DEUS E O SOFRIMENTO HUMANO 1


Onde Está Deus Quando Ocorrem as Tragédias?

Tragédias! Elas são indescritíveis. Não têm hora para chegar, não pedem licença e interrompem os sonhos, no início.  Ou na melhor  parte deles.   Elas não têm a cortesia de esperar os sonhos terminarem.
A tragédia, em geral, parece acontecer só com as outras pessoas.  Mas  quando ocorre conosco, uma insistente pergunta .  Por quê?
Onde está Deus quando a tragédia ataca?  Ele sabe onde estamos e o que está acontecendo conosco?   Ele vê quando estamos sofrendo ?   Ele realmente Se importa?  Se sim, por que não vem nos socorrer?
Jamais entenderemos os problemas; jamais compreenderemos os incêndios, as inundações, os terremotos e todas as desgraças, enquanto não buscarmos desvendar o que se passa por trás de tudo isso. Não há meio de entendermos o sofrimento, enquanto não entendermos a Deus.
Precisamos realmente entender o dilema divino.  Deus não queria brinquedos para manipular e controlar.  Ele não criou robôs. O Criador não tencionou formar pessoas movidas a bateria. Ele queria gente de verdade a quem pudesse amar e de quem pudesse ser amado. Queria que fossem livres para escolher. Vamos ler o que se encontra em Josué (VI) 24:15. “Porém, se vos parece mal aos vossos olhos servir ao Senhor, escolhei hoje a quem sirvais: se os deuses a quem serviram vossos pais, que estavam além do rio, ou os deuses dos amorreus, em cuja terra habitais. Porém eu e a minha casa serviremos ao Senhor.”    Essa foi a liberdade de escolha que Deus deu aos anjos e a  todos os seres criados. E quando Deus fez isso, Ele correu um tremendo risco: alguém. em algum lugar, poderia escolher se rebelar.   E foi exatamente o que aconteceu.

Não há meio de entendermos o sofrimento,
enquanto não entendermos a Deus.

O profeta Isaias escreveu a esse respeito: Como caíste do céu, ó estrela da manhã, filha da alva! como foste lançado por terra, tu que debilitavas as nações! E tu dizias no teu coração: Eu subirei ao céu, acima das estrelas de Deus exaltarei  meu trono, e no monte da congregação me assentarei, da banda dos lados do norte. Subirei acima das mais altas nuvens, e serei semelhante ao Altíssimo.’ Isaías (VT) 14:12 a 14. Lúcifer era o filho da alva!

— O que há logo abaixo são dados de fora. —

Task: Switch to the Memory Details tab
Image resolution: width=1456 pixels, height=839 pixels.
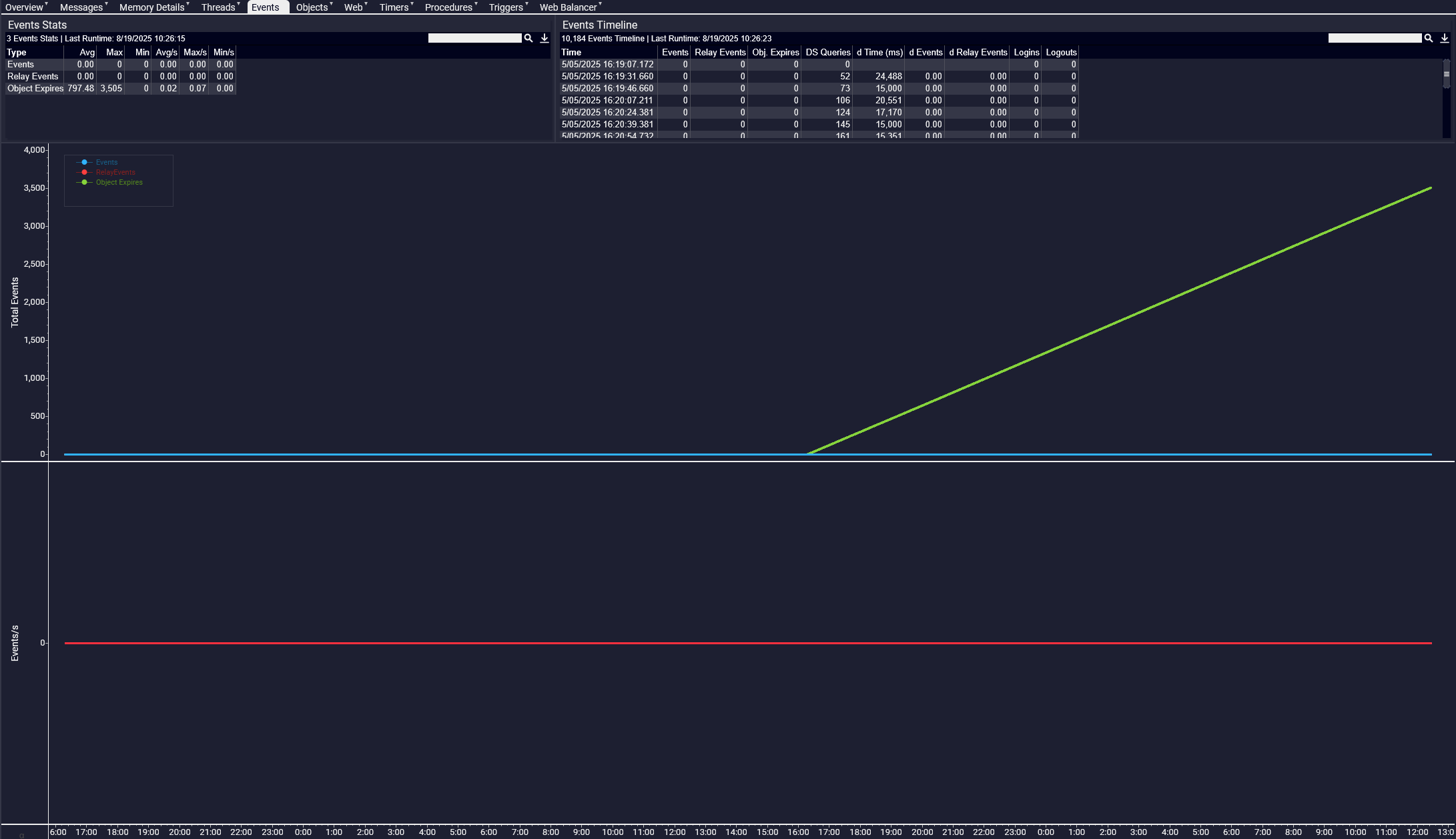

Era o anjo mais elevado do Céu, aquele que ficava junto ao trono!  Mas, ele ficou orgulhoso e quis ocupar o lugar de Deus!
Aprendemos mais sobre esse assunto no livro do profeta Ezequiel. “Tu eras querubim ungido para proteger. e te estabeleci: no monte santo de Deus estavas, no meio das pedras afogueadas andavas. Perfeito eras nos teus caminhos. desde o dia em que foste criado, até que se achou iniqüidade em ti.... Elevou-se o teu coração por causa da tua formosura, corrompeste a tua sabedoria por cansa do teu resplendor: por terra te lancei, diante dos reis te pus, para que olhem para ti.” Ezequiel (VI) 28:14, 15 e 17.
Que lindo anjo Lúcifer deve ter sido! Mas o coração dele se exaltou por causa da sua beleza. Ele corrompeu sua sabedoria por causa de seu resplendor. Há pessoas que dizem que Deus é o responsável pelo mal por ter criado Lúcifer. Afirmam que Deus criou o diabo. Mas isso é realmente verdade? Não! O que a Bíblia nos revela é que ele era perfeito nos seus caminhos desde o dia em que foi criado. Portanto Deus o criou perfeito. mas deu-lhe o poder e a liberdade de escolha, da mesma maneira como faz conosco.
Ao exercer a sua liberdade de escolha, Lúcifer transformou-se num diabo. Diante disso, o que Deus faria? Observe o dilema divino: Deus poderia ter impedido a rebelião, deixando de criar pessoas. Ele poderia ter preenchido o Universo com sóis, galáxias e planetas, deixando-os desabitados. Deus, no entanto, preferiu criar as pessoas porque só elas podem amar.
Depois da rebelião de Lúcifer que pôs fim à harmonia perfeita do Universo, ainda restaram várias opções.  Deus poderia ter optado por forçar Seus súditos ou poderia descarta-los, jogando-os fora — como se faz com brinquedos quebrados.  Caso Deus tivesse agido dessa maneira, não teria sido compreendido. Se Ele realmente tivesse procedido assim, provaria apenas que, de fato, queria robôs e não pessoas que pudessem exercer a liberdade de escolha.  Deus poderia explicar as razões pelas quais expulsou os anjos rebeldes do céu: mas explicar a natureza do pecado estaria além da compreensão de seres que nunca tinham presenciado o pecado.
Talvez Deus pudesse simplesmente ignorar a rebelião:  mas se tivesse agido assim, o resultado seria o caos. A rebelião poderia se alastrar e o Universo inteiro cairia. Só havia um jeito, apenas uma maneira seguira de que ser permitido ao pecado demonstrar seu verdadeiro caráter.  E isso levaria tempo, muito tempo. Implicaria em milhares de anos de sofrimento, guerras, catástrofes, inveja, ódio e violência. Tudo isso causado pelo  anjo rebelde. Seria necessário tempo suficiente para que seres humanos, anjos e habitantes de outros mundos lidar com a rebelião.   Teria outros mundos vissem a verdadeira face do pecado.   Deus, então, poderia finalmente destruir o pecado sem nenhuma voz de reprovação.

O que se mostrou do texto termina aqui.